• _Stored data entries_
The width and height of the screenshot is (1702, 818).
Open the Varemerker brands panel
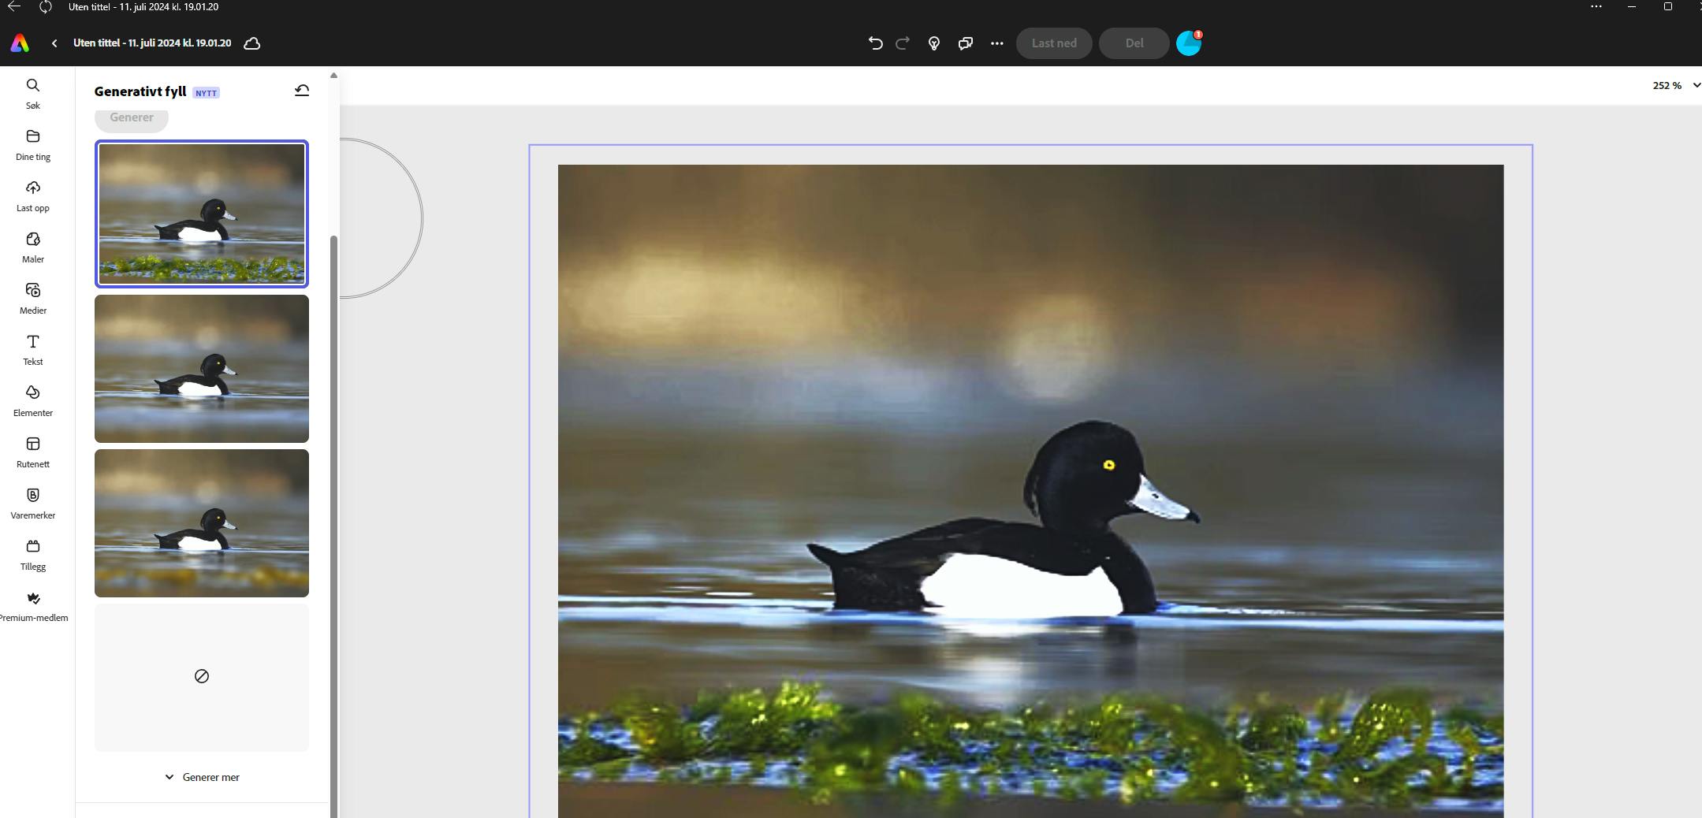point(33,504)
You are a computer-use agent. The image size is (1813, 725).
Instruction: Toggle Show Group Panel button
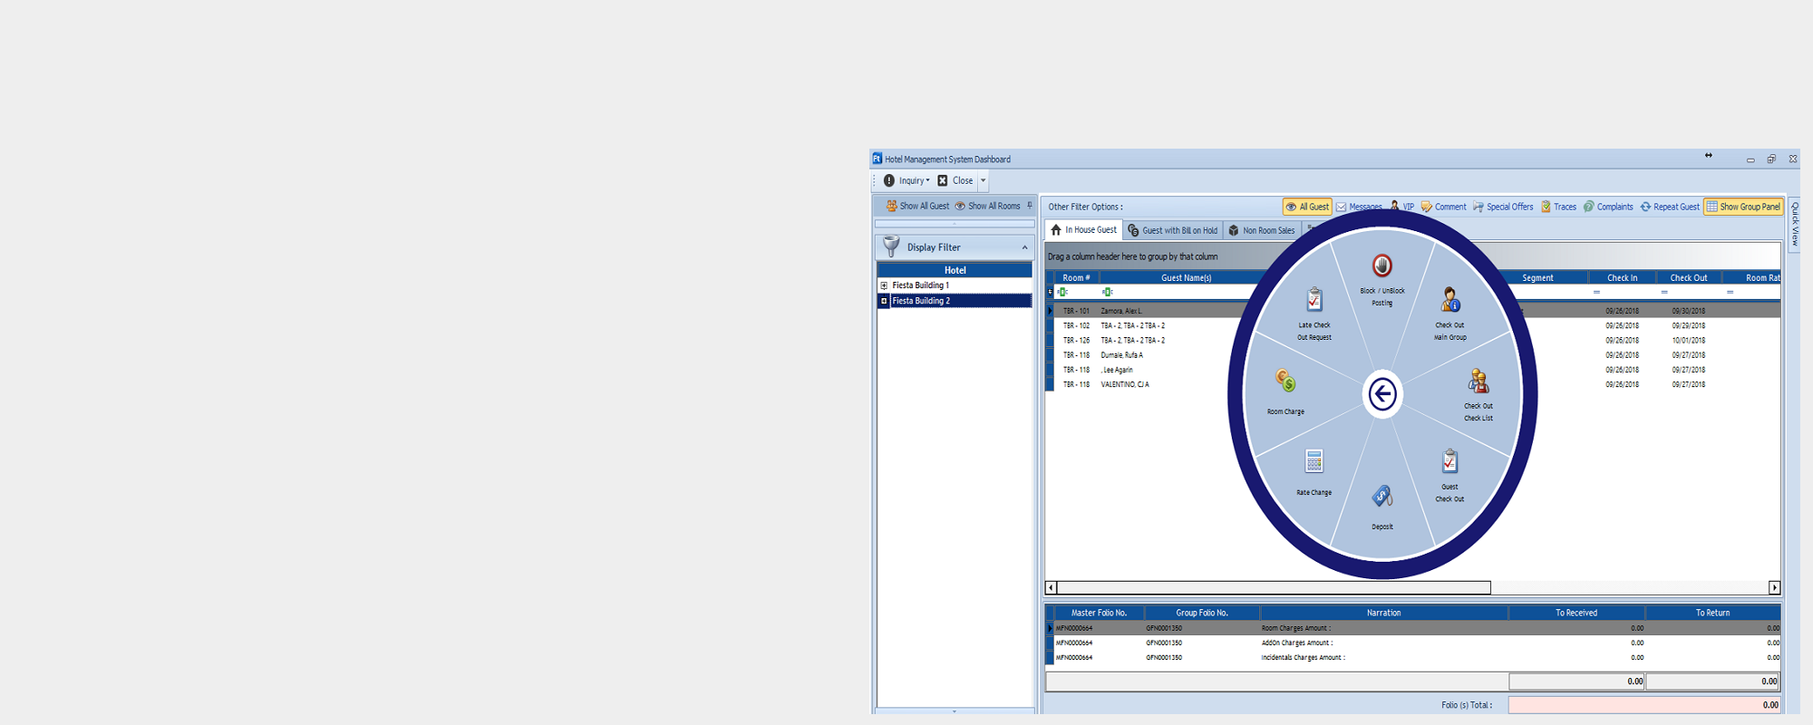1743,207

• _INSTRUCTIONS TO FOLLOW_
Retype the records above exactly, starting at the line that contains "Open the Varemerker brands panel" and going through the last line, and leave out any pictures.

• _OUTPUT BELOW_
Open the Varemerker brands panel
point(33,504)
You are a computer-use agent. The image size is (1813, 725).
Instruction: Toggle Show Group Panel button
1743,207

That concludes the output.